── Dataset excerpts

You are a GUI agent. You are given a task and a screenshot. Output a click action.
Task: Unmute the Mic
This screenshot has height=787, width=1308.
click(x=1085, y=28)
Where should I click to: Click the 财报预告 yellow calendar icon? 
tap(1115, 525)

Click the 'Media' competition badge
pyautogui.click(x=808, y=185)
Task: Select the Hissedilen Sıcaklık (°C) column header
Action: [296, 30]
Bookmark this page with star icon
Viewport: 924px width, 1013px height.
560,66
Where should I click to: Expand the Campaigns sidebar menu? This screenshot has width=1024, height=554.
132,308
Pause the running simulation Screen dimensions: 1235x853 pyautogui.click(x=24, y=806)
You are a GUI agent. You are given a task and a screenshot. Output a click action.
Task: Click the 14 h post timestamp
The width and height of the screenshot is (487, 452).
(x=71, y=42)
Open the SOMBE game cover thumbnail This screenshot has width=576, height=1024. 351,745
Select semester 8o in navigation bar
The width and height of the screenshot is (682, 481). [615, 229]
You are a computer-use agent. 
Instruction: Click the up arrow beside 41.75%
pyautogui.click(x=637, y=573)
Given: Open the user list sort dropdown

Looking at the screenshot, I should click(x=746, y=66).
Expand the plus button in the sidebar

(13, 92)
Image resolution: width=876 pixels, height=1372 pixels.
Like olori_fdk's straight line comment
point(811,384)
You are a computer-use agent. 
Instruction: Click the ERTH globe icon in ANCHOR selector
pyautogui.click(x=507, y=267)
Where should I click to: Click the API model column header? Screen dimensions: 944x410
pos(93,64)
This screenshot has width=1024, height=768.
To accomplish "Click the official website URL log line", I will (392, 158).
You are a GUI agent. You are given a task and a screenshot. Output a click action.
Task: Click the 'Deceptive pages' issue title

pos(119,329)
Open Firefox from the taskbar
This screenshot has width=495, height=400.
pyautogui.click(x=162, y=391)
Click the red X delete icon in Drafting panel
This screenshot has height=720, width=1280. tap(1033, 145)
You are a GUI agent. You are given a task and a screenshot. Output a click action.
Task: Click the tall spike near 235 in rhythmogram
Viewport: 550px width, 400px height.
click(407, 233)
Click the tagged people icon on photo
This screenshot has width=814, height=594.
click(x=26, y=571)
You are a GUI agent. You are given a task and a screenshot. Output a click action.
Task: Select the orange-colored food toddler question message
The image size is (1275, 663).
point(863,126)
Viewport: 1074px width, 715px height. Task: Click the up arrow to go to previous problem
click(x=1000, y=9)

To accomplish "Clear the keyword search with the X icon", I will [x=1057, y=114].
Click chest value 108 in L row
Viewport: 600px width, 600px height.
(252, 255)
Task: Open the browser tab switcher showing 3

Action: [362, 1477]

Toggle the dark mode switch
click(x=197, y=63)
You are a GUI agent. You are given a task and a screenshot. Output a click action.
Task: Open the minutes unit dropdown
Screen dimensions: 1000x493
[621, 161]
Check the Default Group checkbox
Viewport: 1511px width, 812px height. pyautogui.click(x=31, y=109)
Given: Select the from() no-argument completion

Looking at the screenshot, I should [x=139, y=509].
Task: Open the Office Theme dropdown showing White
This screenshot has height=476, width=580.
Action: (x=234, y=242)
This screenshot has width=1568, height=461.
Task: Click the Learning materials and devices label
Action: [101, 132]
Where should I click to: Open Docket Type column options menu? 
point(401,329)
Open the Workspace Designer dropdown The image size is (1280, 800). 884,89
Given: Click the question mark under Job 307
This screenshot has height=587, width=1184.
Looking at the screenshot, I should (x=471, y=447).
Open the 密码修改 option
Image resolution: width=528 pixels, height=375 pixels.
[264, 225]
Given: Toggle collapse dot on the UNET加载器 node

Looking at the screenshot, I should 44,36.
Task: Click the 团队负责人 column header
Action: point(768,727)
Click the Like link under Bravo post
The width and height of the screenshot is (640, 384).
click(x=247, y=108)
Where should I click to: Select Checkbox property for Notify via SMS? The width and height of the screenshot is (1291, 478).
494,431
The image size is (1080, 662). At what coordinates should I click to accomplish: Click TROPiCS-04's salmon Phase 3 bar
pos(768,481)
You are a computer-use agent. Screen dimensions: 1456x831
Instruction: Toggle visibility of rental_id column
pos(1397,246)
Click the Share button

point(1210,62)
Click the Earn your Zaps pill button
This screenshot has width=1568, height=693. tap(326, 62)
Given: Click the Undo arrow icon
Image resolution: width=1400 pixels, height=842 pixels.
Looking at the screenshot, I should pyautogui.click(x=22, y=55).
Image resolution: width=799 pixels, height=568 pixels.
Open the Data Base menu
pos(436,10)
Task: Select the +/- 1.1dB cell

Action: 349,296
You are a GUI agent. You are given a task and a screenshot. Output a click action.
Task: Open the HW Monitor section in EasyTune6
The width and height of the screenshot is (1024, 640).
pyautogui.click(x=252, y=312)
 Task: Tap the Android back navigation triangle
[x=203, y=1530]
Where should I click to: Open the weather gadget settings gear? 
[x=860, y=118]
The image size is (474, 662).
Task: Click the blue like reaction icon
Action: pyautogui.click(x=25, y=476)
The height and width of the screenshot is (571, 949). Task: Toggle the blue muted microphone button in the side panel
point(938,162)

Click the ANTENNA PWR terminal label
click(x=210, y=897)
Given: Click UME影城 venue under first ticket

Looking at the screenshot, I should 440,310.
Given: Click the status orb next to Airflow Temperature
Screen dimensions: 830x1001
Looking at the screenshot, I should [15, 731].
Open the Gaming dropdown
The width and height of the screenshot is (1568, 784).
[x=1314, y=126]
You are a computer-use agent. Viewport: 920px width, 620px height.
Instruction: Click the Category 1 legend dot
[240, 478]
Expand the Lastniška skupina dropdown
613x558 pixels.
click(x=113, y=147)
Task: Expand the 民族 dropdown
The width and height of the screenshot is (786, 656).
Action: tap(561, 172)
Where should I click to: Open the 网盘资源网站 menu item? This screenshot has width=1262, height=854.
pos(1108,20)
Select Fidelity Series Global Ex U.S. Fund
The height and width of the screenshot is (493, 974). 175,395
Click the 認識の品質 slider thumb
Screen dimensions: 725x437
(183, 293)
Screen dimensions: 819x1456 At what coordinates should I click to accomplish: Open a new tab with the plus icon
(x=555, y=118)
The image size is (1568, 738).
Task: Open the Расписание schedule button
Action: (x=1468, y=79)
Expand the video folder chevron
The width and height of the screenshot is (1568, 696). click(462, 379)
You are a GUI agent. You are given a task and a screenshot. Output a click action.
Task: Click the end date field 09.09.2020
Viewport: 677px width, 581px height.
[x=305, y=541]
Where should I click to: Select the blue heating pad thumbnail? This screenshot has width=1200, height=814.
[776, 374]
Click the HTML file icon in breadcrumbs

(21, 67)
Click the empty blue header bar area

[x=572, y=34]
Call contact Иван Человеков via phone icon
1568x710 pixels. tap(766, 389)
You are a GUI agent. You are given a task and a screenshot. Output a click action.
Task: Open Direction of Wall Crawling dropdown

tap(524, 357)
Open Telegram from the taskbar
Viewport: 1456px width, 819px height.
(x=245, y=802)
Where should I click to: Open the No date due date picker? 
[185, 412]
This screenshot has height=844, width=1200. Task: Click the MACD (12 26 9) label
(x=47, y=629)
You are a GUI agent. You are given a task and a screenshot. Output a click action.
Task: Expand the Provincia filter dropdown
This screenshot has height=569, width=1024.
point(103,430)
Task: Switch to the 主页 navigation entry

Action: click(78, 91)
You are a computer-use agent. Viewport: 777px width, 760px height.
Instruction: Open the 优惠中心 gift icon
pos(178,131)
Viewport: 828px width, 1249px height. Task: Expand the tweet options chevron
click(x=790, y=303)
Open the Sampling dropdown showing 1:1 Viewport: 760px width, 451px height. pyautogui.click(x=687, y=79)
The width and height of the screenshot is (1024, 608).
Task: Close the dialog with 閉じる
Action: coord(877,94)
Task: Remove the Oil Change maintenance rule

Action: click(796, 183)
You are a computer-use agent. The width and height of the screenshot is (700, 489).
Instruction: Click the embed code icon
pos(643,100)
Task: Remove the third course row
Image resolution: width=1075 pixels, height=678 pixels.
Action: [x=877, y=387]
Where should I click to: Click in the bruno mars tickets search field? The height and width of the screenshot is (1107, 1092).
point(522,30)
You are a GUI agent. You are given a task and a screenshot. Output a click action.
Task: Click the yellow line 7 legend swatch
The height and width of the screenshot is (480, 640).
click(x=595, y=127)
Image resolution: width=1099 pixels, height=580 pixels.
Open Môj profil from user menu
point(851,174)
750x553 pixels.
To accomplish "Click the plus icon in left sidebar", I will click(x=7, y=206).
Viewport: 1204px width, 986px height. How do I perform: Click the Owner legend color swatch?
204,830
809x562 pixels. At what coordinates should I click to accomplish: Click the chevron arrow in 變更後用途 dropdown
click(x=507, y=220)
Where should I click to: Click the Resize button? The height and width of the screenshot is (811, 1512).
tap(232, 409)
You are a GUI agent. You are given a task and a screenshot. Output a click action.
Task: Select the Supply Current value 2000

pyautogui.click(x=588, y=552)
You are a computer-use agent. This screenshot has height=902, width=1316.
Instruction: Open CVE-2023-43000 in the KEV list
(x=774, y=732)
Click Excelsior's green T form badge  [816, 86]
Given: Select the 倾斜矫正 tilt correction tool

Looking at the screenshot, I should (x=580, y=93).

────

■ **Task description**: The word "post" appears in how many lines of the data? Answer with only the number.

■ **Answer to this problem**: 2